[What to do]
Give back exactly the lines of the data below, starting with the line that has "Task: Click the plus add icon" and going on through the line that has "The height and".

[[ Raw data, beginning ]]

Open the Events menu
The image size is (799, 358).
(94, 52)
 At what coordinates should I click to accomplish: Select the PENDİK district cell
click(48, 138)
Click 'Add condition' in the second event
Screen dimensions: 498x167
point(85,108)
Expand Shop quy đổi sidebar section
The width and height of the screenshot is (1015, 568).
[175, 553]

[[ Raw data, end ]]
[[ Raw data, beginning ]]

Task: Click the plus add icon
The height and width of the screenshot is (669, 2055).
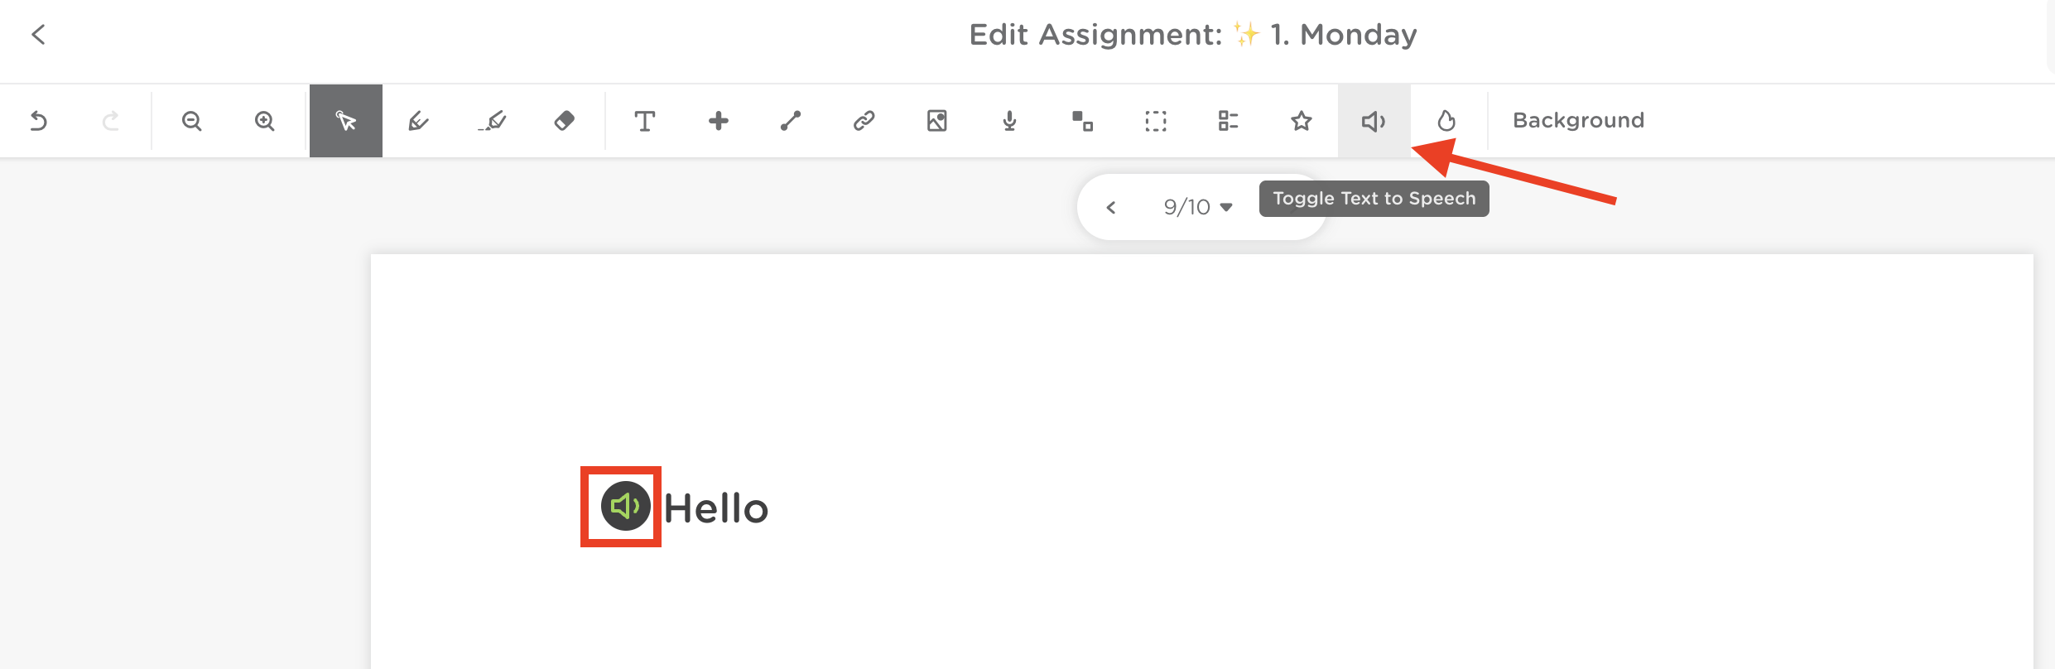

[[ Raw data, end ]]
[[ Raw data, beginning ]]

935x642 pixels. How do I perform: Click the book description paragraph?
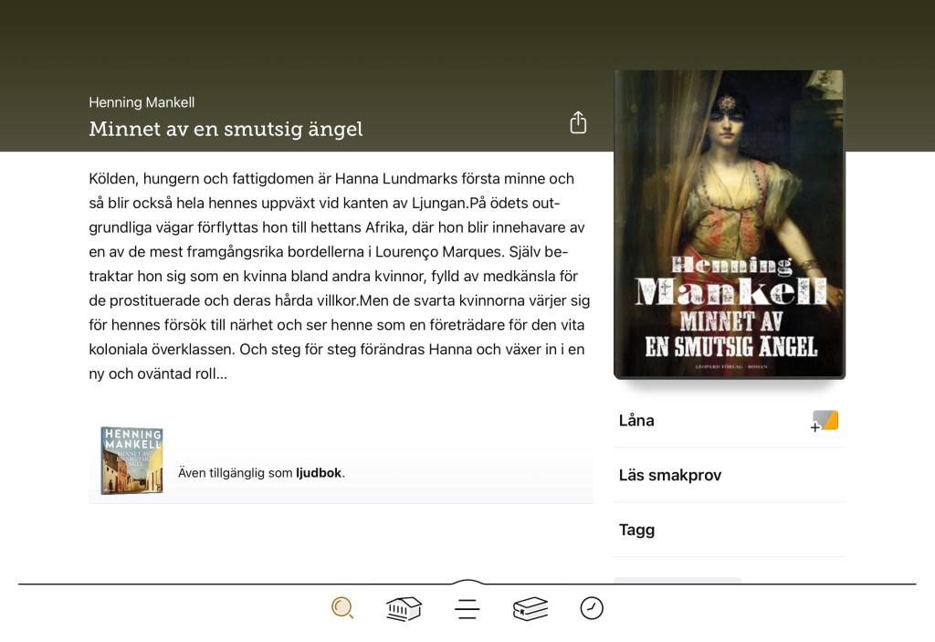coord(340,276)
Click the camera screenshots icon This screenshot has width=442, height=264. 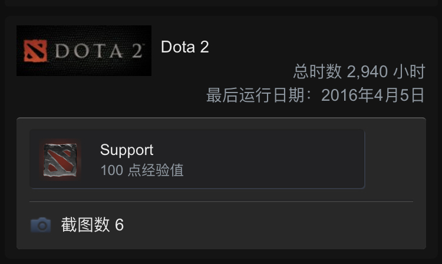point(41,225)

[[ Raw data, end ]]

[Output for this exercise]
Task: Click the plus add icon
The height and width of the screenshot is (669, 2055).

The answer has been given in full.